## solving linear equations in a loop

### Krzysztof (view profile)

on 21 Mar 2014
Latest activity Edited by Matt J

### Matt J (view profile)

on 21 Mar 2014
Accepted Answer by Matt J

### Matt J (view profile)

The documentation for inv says:

A frequent misuse of inv arises when solving the system of linear equations Ax = b. One way to solve this is with x = inv(A)*b. A better way, from both an execution time and numerical accuracy standpoint, is to use the matrix division operator x = A\b.

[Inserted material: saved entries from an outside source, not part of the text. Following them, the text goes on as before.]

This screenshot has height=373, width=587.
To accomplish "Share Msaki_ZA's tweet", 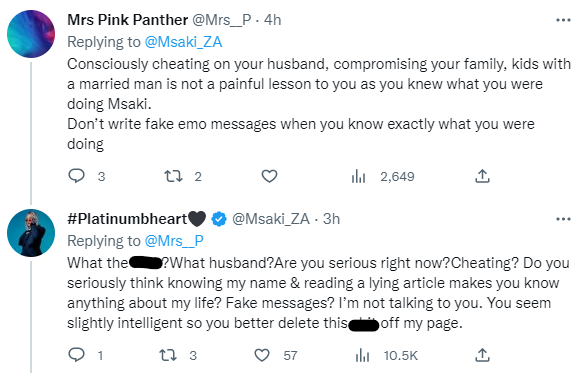I will tap(482, 355).
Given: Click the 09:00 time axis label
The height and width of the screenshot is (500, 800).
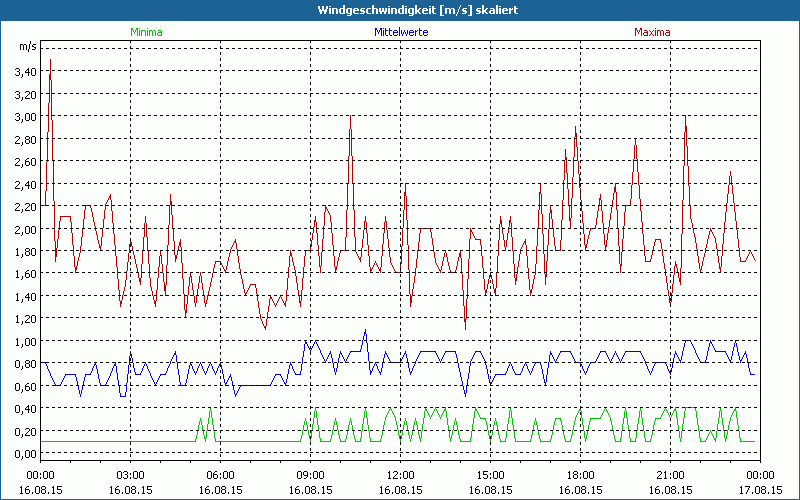Looking at the screenshot, I should coord(310,475).
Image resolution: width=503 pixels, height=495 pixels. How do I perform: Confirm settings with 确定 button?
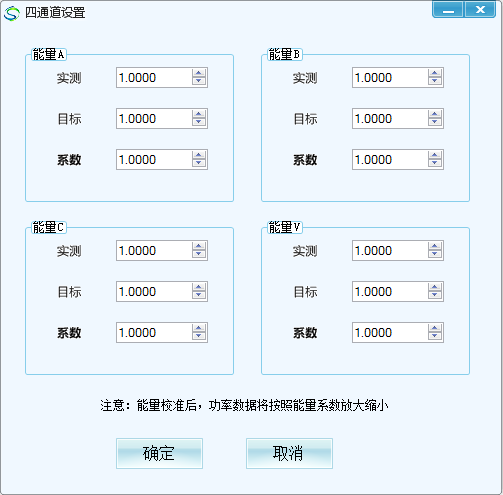[159, 453]
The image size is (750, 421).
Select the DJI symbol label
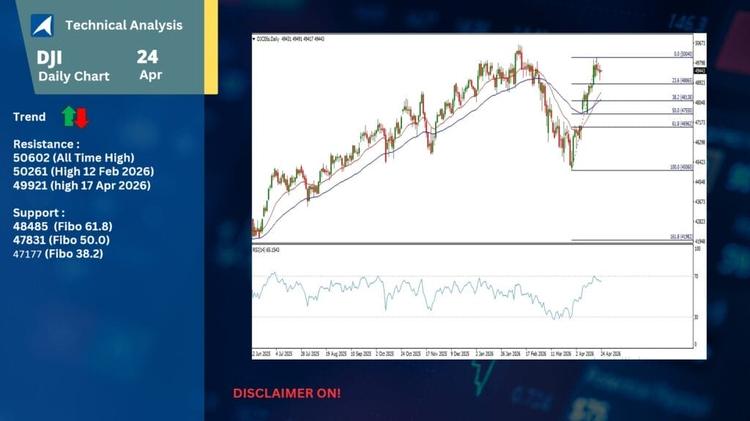coord(50,58)
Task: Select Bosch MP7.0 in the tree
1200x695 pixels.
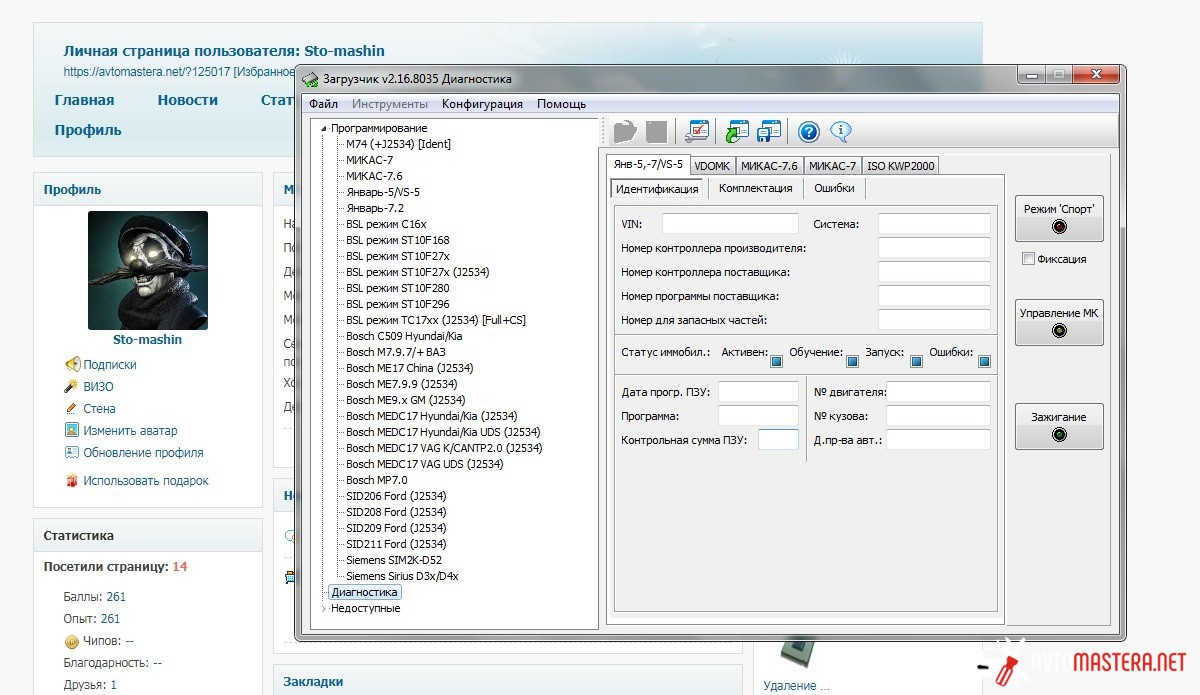Action: (376, 480)
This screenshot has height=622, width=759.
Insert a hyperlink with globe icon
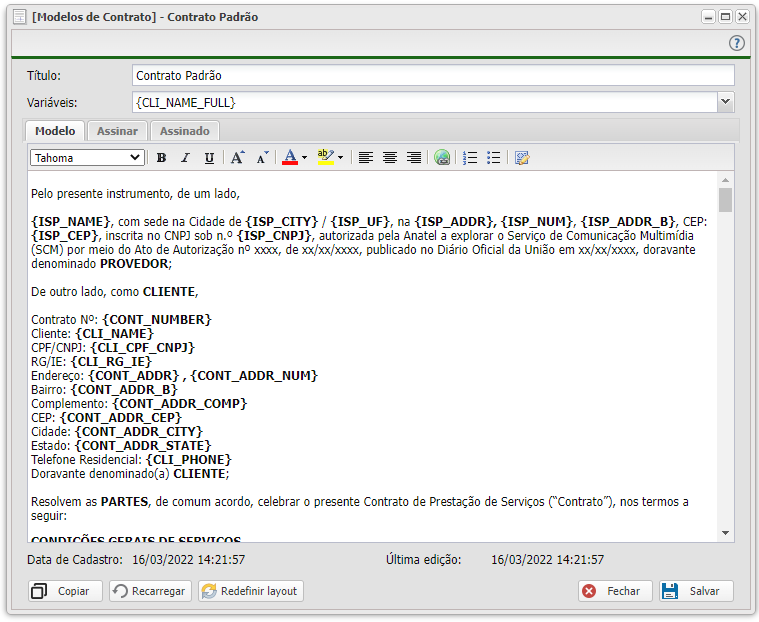click(442, 158)
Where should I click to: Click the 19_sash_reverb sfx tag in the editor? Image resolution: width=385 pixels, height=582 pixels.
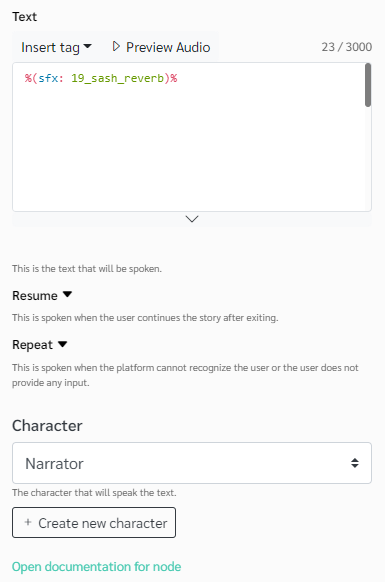101,78
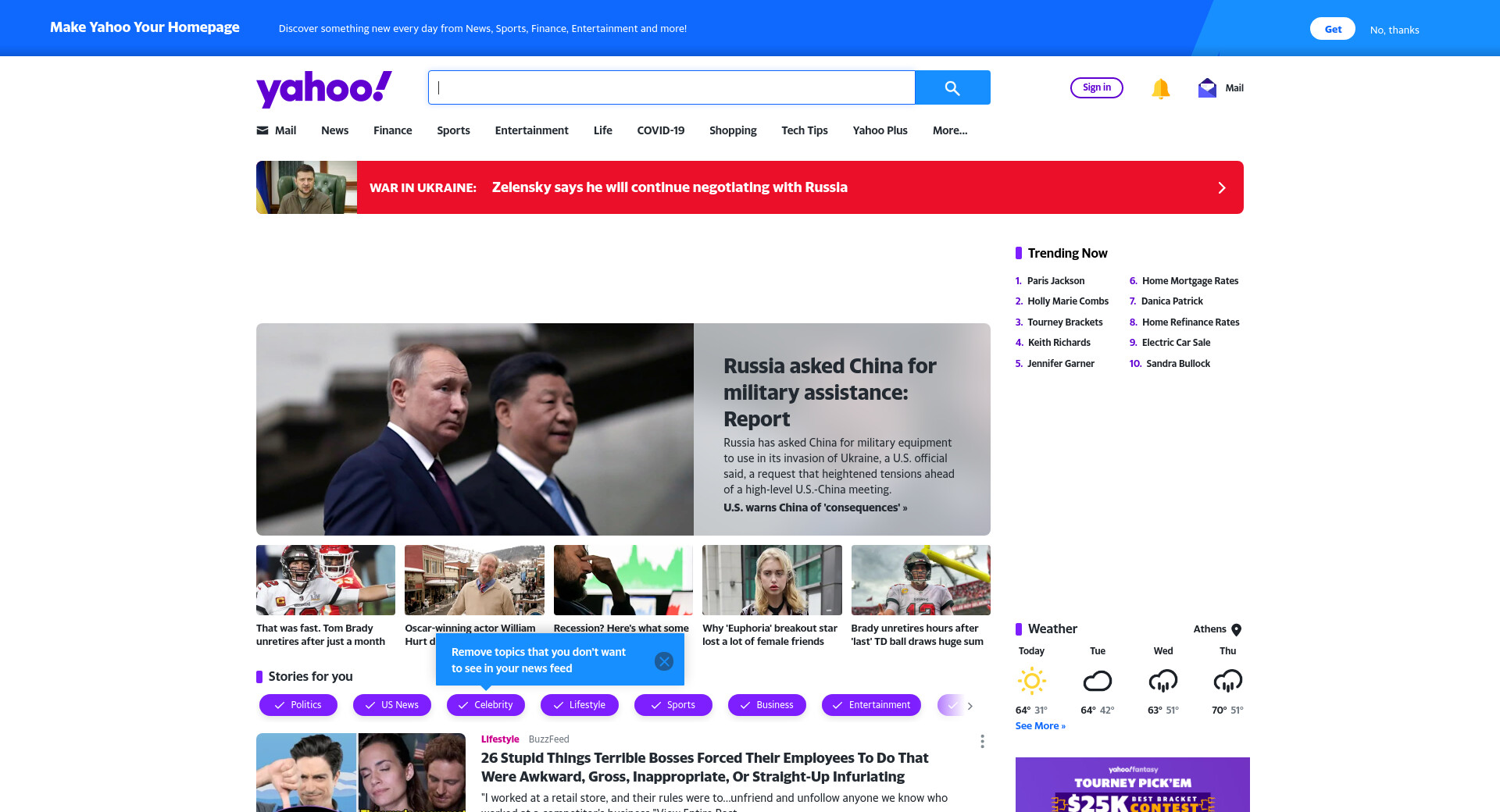1500x812 pixels.
Task: Toggle the Politics topic chip
Action: 298,705
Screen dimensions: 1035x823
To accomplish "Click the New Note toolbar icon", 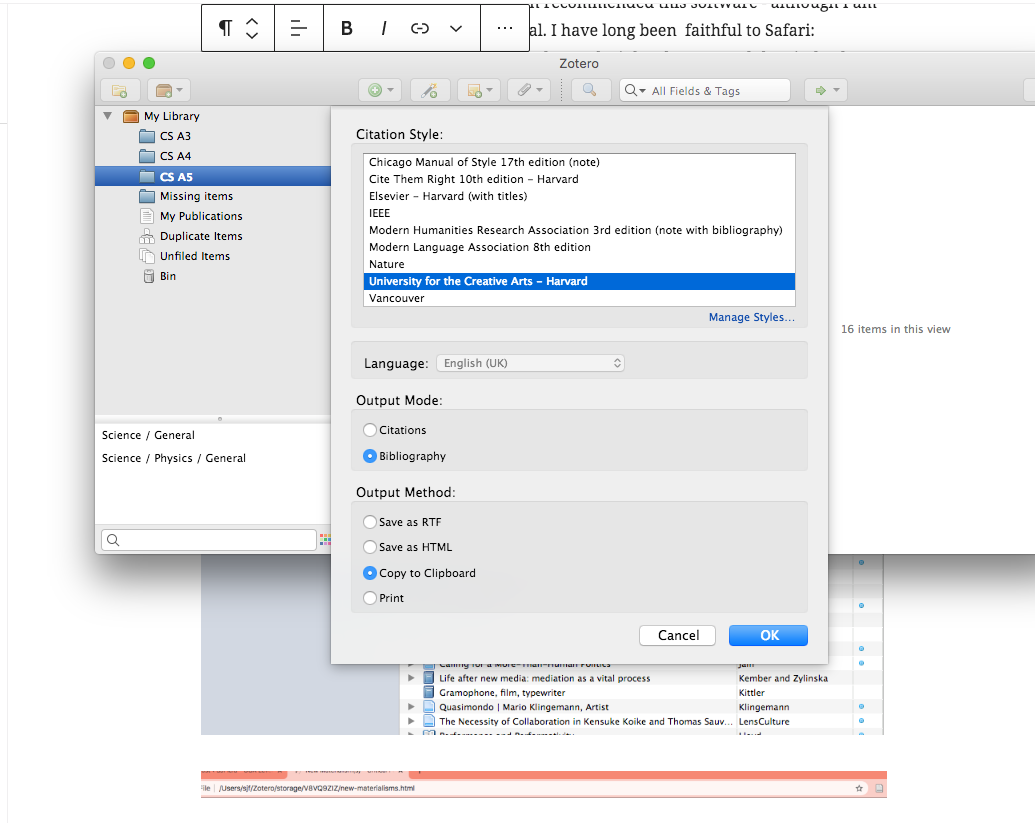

The above taken for granted, is it nevertheless reasonable to precalculate invA = inv(A) in front of a loop containing (A\Xi), especially one that necessarily sequential?

## Products

Answer by Matt J

on 21 Mar 2014
Edited by Matt J

### Matt J (view profile)

on 21 Mar 2014

No. Make the different Xi the columns of matrix, X and just do A\X.

Krzysztof

### Krzysztof (view profile)

on 21 Mar 2014

In case you did not have time to have a look at the algorithm: X(i+1) depends on A\X(i).

Matt J

### Matt J (view profile)

on 21 Mar 2014

Probably better, then to pre-compute the LU decomposition

`   [L,U]=lu(A);`

and then solve the system for each Xi using (U\(L\Xi)). You might improve things still further with an L,U,P decomposition.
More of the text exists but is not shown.